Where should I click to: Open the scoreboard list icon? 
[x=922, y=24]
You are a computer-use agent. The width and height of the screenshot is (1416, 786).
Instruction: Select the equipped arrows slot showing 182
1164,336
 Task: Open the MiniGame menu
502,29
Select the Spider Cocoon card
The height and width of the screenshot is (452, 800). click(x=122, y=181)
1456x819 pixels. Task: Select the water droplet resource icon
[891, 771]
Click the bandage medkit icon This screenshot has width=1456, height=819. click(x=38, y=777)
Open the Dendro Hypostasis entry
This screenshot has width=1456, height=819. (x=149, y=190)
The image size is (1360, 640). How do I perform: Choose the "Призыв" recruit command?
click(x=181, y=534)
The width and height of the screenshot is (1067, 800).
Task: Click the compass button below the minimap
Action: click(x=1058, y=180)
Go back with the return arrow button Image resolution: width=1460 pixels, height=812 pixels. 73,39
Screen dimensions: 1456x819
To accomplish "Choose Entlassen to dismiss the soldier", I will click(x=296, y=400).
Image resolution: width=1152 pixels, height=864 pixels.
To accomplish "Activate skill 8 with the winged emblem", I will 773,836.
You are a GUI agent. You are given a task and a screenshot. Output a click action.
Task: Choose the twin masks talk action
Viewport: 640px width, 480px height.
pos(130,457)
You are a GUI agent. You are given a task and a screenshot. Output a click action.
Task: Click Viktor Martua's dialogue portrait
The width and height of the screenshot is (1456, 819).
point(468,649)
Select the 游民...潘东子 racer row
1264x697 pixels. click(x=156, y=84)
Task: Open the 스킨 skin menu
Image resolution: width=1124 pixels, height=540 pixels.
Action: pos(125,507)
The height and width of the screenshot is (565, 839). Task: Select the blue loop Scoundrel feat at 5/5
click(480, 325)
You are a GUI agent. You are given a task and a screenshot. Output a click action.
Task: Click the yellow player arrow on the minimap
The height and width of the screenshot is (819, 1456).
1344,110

────────────────────────────────────────

- [The problem]: Lay out the records from the line with "Go back with" up to and including the line with "will click(x=296, y=400)." as a two-column CSV with the header instruction,response. Give one row per record, each field in double quotes, with line breaks replaced by spaces.

- [Reply]:
instruction,response
"Go back with the return arrow button Image resolution: width=1460 pixels, height=812 pixels.","73,39"
"Screen dimensions: 1456x819 To accomplish ""Choose Entlassen to dismiss the soldier"",","I will click(x=296, y=400)."